Jake loved the dinosaurs!


----------



## Lee Woodie (Feb 12, 2014)

Great shots I'm sure Jake had a splendid time I would have to if you had taken me


----------



## wvdawg (Feb 12, 2014)

Next time we will drop by for lunch and then take you along Lee!  Not far from your house!


----------



## Crickett (Feb 12, 2014)

Awesome! That's a great museum!


----------



## wvdawg (Feb 12, 2014)

Crickett said:


> Awesome! That's a great museum!



  Wonderful museum for kids.  Not crowded and they have lots of things geared towards kids exploring.  Jake panned for gold (found a turquoise gem to keep) and uncovered a dinosaur in the sand pit and found several fossils to keep in the fossil pits.  His favorite dinosaur was the saber-tooth cat!  

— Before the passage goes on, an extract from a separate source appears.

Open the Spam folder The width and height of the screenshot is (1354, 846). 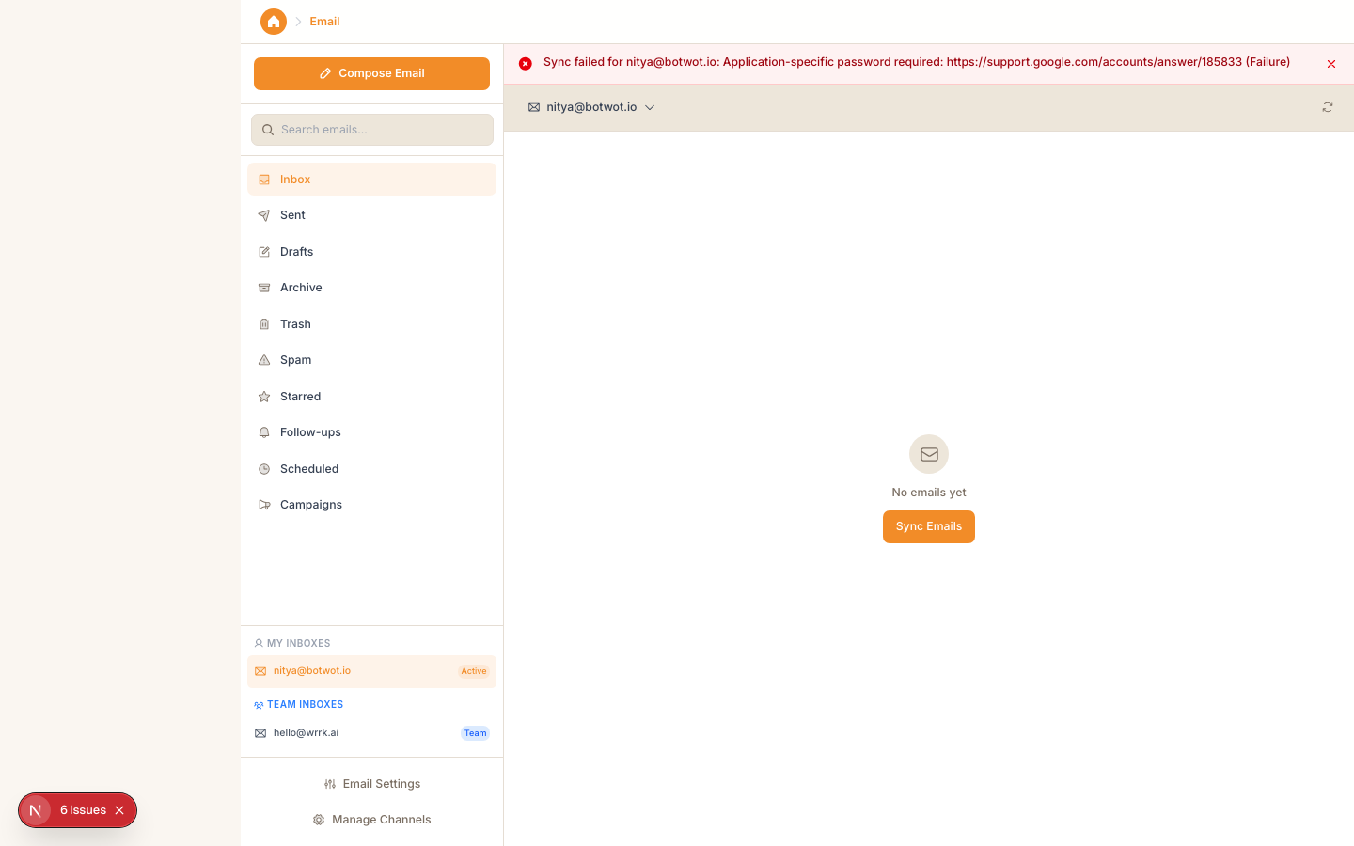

Highly recommend taking kids there!


----------



## carver (Feb 13, 2014)

Looks like fun Dennis(surprised Jake didn't get on them and ride)


----------



## Hoss (Feb 13, 2014)

Man has Jake grown.  Looks like a wonderful time.  

Hoss


----------



## grandpawrichard (Feb 13, 2014)

That looks like a place I would love to visit! Thanks for sharing the moment!

Most of those critters look like ones that Lee and I saw back in the day!   

Dick


----------



## wvdawg (Feb 17, 2014)

carver said:


> Looks like fun Dennis(surprised Jake didn't get on them and ride)



You know he wanted to!  Especially after you got him fired up the night before!


----------



## wvdawg (Feb 17, 2014)

Hoss said:


> Man has Jake grown.  Looks like a wonderful time.
> 
> Hoss




Yep - wish I could keep him small for a bit longer, but at least we get to spend quality time together.  Thanks Hoss.


----------



## wvdawg (Feb 17, 2014)

grandpawrichard said:


> That looks like a place I would love to visit! Thanks for sharing the moment!
> 
> Most of those critters look like ones that Lee and I saw back in the day!
> 
> Dick




  That's probably what drove them to extinction Dick!


----------



## quinn (Feb 19, 2014)

Cool dawg!


----------



## wvdawg (Feb 19, 2014)

Thanks Quinn.


----------



## Alicyn (Mar 29, 2014)

Very cool! I went there a couple years ago. It is a great place for kids.


----------



## BuckMKII (Mar 30, 2014)

Nice shots and cute kid!


----------



## wvdawg (Mar 31, 2014)

Thanks Alicyn - your mom told me about it so that's why we went.
Thanks BuckMKII.


----------